Both do the same and you won't be able to measure any difference in performance.
Details
This is a string literal or string constant: '5'
The manual:
A string constant in SQL is an arbitrary sequence of characters
bounded by single quotes ('
), for example 'This is a string'
. To
include a single-quote character within a string constant, write two
adjacent single quotes, e.g., 'Dianne''s horse'
. Note that this is not
the same as a double-quote character ("
).
If there is no context from which a type can be derived, a string literal is initially assumed to be type text
. (Not the case in your example.)
The manual once more:
The explicit type cast can be omitted if there is no ambiguity as to
the type the constant must be (for example, when it is assigned
directly to a table column), in which case it is automatically coerced.

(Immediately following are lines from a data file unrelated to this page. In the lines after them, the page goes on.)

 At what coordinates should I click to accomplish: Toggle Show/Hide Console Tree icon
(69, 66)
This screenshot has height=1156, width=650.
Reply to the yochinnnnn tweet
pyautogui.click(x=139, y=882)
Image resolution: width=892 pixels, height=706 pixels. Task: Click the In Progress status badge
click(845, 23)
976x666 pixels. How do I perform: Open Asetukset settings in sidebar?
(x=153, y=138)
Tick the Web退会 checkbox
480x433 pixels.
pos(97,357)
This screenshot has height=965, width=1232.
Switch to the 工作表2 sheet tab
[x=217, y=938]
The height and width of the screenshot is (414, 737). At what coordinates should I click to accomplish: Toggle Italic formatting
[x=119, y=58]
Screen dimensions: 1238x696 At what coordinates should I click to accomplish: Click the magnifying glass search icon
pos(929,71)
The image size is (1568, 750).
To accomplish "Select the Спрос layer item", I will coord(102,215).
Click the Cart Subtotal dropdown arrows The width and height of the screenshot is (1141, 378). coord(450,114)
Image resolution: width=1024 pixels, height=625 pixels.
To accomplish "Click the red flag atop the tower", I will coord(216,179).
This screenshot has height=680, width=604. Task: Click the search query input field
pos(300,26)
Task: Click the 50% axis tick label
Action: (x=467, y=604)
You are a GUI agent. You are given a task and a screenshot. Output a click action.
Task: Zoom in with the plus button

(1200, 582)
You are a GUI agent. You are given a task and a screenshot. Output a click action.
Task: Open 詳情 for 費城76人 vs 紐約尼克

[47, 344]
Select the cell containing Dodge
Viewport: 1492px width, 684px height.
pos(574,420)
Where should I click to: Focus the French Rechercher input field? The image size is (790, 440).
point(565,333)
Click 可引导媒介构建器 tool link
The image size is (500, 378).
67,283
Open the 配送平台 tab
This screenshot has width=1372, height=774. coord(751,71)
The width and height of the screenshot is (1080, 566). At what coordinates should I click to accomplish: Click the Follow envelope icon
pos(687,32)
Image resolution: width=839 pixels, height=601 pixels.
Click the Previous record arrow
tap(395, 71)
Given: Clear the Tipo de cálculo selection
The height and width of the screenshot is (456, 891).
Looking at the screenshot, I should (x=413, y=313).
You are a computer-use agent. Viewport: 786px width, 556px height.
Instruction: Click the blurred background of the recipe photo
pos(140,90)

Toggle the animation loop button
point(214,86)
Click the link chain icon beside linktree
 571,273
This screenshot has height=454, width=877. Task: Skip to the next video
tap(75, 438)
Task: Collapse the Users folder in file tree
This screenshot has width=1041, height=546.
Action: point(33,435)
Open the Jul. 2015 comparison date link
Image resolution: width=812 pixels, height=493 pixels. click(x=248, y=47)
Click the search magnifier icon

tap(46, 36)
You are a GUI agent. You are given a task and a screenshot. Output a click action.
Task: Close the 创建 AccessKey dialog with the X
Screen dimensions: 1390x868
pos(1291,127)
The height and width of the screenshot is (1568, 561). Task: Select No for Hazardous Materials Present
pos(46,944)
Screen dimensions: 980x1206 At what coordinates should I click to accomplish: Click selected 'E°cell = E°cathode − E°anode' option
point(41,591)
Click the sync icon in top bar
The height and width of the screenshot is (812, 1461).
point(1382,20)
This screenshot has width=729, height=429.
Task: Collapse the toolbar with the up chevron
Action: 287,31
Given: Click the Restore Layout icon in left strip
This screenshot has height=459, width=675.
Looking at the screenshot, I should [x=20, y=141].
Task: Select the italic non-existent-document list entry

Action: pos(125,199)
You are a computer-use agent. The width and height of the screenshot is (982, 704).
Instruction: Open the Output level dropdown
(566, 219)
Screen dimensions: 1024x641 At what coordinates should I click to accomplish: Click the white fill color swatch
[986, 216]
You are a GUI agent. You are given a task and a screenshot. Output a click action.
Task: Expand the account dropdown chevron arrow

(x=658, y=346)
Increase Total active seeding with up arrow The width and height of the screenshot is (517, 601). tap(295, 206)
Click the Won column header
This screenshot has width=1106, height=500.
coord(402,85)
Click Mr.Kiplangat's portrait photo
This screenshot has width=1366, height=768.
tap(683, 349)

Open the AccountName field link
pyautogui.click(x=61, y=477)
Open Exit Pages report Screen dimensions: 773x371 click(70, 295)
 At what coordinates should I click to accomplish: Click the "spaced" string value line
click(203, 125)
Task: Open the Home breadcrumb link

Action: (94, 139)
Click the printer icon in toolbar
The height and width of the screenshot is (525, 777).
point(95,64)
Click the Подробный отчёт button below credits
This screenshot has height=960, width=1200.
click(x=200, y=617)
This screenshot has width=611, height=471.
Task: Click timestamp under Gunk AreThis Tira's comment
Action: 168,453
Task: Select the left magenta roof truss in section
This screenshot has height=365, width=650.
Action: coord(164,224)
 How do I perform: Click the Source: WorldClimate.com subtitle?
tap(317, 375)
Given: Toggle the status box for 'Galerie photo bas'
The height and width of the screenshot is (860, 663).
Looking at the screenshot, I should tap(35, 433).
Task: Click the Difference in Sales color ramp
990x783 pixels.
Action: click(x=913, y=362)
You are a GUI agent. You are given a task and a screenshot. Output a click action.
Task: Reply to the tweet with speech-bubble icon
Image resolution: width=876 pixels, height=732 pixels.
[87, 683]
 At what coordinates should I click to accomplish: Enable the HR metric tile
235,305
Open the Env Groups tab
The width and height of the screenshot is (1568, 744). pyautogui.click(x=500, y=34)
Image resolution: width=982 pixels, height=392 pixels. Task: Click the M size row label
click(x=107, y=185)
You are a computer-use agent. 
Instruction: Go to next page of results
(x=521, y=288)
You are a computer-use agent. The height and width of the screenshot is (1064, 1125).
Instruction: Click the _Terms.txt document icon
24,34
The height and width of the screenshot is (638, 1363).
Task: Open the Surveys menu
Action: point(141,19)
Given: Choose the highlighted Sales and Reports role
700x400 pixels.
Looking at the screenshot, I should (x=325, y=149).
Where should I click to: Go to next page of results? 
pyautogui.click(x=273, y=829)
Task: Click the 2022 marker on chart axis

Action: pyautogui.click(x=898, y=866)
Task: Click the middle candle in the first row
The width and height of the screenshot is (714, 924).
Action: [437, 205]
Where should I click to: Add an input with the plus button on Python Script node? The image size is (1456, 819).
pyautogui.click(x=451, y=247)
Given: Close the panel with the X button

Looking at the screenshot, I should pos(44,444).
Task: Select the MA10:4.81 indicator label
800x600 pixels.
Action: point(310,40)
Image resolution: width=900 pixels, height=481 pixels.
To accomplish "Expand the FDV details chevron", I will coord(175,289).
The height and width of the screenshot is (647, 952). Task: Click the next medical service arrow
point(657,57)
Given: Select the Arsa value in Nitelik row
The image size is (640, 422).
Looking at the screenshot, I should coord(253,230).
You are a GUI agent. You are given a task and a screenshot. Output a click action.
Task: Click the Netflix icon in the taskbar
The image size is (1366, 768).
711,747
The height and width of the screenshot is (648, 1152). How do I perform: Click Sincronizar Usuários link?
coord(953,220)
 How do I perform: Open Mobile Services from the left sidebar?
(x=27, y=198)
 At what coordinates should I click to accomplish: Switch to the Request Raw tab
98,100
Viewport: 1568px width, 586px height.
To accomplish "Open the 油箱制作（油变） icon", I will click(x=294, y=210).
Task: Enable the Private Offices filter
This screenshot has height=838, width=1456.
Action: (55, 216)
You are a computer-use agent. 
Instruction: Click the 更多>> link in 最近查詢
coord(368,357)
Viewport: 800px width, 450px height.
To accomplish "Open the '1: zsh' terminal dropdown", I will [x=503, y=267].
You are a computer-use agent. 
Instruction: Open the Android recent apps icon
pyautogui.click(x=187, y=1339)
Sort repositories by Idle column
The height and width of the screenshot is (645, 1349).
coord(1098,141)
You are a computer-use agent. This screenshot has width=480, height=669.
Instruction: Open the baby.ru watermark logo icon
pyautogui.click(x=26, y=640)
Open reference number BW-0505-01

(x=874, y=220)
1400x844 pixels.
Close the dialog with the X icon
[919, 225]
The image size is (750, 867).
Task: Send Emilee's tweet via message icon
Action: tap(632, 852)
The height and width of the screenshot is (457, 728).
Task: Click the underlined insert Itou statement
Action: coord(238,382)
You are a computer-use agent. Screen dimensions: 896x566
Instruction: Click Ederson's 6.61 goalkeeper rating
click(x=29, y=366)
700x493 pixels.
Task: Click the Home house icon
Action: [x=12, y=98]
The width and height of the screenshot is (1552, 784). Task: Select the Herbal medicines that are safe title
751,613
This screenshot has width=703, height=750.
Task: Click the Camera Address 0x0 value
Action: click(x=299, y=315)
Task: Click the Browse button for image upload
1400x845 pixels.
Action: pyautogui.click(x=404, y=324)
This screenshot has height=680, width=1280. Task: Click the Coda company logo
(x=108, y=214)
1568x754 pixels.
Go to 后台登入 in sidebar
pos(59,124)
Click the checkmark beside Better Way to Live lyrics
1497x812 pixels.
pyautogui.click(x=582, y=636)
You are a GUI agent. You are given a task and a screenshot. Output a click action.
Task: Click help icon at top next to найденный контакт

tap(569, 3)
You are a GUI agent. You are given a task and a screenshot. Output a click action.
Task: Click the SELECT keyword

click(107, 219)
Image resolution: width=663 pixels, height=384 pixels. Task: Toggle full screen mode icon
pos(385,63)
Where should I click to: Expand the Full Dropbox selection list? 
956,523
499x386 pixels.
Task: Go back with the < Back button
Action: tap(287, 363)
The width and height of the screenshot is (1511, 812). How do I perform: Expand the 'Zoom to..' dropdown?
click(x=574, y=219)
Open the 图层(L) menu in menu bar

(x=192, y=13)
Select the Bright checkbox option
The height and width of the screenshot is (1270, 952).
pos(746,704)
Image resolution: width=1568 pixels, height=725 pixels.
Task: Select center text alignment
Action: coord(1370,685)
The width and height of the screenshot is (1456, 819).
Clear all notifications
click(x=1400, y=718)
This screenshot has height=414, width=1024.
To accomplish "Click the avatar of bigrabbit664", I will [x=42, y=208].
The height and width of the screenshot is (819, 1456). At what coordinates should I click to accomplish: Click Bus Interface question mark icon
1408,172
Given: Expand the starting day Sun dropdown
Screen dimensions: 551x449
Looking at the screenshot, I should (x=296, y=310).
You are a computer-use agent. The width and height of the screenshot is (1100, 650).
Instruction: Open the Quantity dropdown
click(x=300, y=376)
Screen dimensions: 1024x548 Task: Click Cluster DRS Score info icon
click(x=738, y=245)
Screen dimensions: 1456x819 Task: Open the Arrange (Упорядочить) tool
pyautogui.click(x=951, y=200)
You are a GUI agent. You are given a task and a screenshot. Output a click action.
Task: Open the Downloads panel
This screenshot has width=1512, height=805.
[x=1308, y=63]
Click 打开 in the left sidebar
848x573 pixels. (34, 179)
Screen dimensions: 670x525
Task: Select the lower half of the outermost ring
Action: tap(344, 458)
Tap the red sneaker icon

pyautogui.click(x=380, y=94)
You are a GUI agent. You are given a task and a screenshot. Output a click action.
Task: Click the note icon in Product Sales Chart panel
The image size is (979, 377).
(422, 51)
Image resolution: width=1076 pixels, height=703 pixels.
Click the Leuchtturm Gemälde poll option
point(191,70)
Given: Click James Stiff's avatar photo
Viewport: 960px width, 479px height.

This is a numeric literal or numeric constant: 5
The manual:
A numeric constant that contains neither a decimal point nor an
exponent is initially presumed to be type integer
if its value fits in
type integer
(32 bits); otherwise it is presumed to be type bigint
if
its value fits in type bigint
(64 bits); otherwise it is taken to be
type numeric
. Constants that contain decimal points and/or exponents
are always initially presumed to be type numeric
.
So a numeric literal starts out with a specific type. It may then be cast to a different type as the context requires - if such a cast is defined. That's a subtle, but important difference - which makes no effective difference in your case, since 5
is initially integer
, which is exactly the type it needs to be.
But it matters in other cases. Try this:
CREATE TEMP TABLE tbl1 (t int);
SELECT * FROM tbl1 where t = '0'; -- works!
SELECT * FROM tbl1 where t = int '0'; -- works!
SELECT * FROM tbl1 where t = int2 '0'; -- works!
SELECT * FROM tbl1 where t = 0; -- works!
CREATE TEMP TABLE tbl2 (t text);
SELECT * FROM tbl2 where t = '0'; -- works
SELECT * FROM tbl2 where t = text '0'; -- works
SELECT * FROM tbl2 where t = varchar '0'; -- works
SELECT * FROM tbl2 where t = 0; -- fails !!!
ERROR: operator does not exist: text = integer
Because the numeric literal starts out as integer
and there is no assignment cast defined for integer
--> text
. (Any type can be cast to text
with an explicit cast (0::text
) but that cast is not assumed here.)